Required work » Rewrite the lines below, replacing "email address" with "login name" and leaving everything else unchanged.

Stored data »
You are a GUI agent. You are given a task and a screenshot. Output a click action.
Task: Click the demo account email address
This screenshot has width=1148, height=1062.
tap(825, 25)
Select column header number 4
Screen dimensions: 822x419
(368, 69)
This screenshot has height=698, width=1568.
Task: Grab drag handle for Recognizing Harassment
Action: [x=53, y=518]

Completed exercise »
You are a GUI agent. You are given a task and a screenshot. Output a click action.
Task: Click the demo account login name
This screenshot has width=1148, height=1062.
tap(825, 25)
Select column header number 4
Screen dimensions: 822x419
(368, 69)
This screenshot has height=698, width=1568.
Task: Grab drag handle for Recognizing Harassment
Action: [x=53, y=518]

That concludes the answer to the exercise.